_Problem description_.
The data beneath this task has to be reprinted character for character.

Stored data entries:
======

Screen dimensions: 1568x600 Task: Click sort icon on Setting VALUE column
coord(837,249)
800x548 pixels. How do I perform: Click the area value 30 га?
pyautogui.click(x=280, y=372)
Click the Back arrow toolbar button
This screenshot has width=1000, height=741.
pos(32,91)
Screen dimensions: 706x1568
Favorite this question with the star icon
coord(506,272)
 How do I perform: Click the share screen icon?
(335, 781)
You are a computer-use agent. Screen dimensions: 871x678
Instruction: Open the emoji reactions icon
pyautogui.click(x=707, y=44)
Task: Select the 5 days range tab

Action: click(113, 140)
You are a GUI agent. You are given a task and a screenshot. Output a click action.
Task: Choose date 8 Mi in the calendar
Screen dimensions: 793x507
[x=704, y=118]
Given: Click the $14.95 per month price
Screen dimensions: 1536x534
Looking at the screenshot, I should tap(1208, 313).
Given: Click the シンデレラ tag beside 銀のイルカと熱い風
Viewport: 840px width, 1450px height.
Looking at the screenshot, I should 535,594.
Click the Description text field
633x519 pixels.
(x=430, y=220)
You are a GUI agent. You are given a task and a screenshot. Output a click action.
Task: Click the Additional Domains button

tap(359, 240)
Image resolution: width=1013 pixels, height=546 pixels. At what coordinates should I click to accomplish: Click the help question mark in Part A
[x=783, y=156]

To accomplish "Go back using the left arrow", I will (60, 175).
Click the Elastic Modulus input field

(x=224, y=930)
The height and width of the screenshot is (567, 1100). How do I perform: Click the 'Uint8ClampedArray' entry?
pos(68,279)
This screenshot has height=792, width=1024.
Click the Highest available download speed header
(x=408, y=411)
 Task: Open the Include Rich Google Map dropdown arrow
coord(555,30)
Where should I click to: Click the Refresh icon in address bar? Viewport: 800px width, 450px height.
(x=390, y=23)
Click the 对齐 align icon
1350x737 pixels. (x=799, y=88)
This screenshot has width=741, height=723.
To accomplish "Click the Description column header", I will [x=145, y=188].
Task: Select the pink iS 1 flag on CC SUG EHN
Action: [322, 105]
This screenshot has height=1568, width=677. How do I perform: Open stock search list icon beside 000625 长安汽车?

======

_Answer box_.
Screen dimensions: 1568x600 Task: Click sort icon on Setting VALUE column
coord(837,249)
800x548 pixels. How do I perform: Click the area value 30 га?
pyautogui.click(x=280, y=372)
Click the Back arrow toolbar button
This screenshot has width=1000, height=741.
pos(32,91)
Screen dimensions: 706x1568
Favorite this question with the star icon
coord(506,272)
 How do I perform: Click the share screen icon?
(335, 781)
You are a computer-use agent. Screen dimensions: 871x678
Instruction: Open the emoji reactions icon
pyautogui.click(x=707, y=44)
Task: Select the 5 days range tab

Action: click(113, 140)
You are a GUI agent. You are given a task and a screenshot. Output a click action.
Task: Choose date 8 Mi in the calendar
Screen dimensions: 793x507
[x=704, y=118]
Given: Click the $14.95 per month price
Screen dimensions: 1536x534
Looking at the screenshot, I should tap(1208, 313).
Given: Click the シンデレラ tag beside 銀のイルカと熱い風
Viewport: 840px width, 1450px height.
Looking at the screenshot, I should 535,594.
Click the Description text field
633x519 pixels.
(x=430, y=220)
You are a GUI agent. You are given a task and a screenshot. Output a click action.
Task: Click the Additional Domains button

tap(359, 240)
Image resolution: width=1013 pixels, height=546 pixels. At what coordinates should I click to accomplish: Click the help question mark in Part A
[x=783, y=156]

To accomplish "Go back using the left arrow", I will (60, 175).
Click the Elastic Modulus input field

(x=224, y=930)
The height and width of the screenshot is (567, 1100). How do I perform: Click the 'Uint8ClampedArray' entry?
pos(68,279)
This screenshot has height=792, width=1024.
Click the Highest available download speed header
(x=408, y=411)
 Task: Open the Include Rich Google Map dropdown arrow
coord(555,30)
Where should I click to: Click the Refresh icon in address bar? Viewport: 800px width, 450px height.
(x=390, y=23)
Click the 对齐 align icon
1350x737 pixels. (x=799, y=88)
This screenshot has width=741, height=723.
To accomplish "Click the Description column header", I will [x=145, y=188].
Task: Select the pink iS 1 flag on CC SUG EHN
Action: [322, 105]
This screenshot has height=1568, width=677. How do I perform: Open stock search list icon beside 000625 长安汽车?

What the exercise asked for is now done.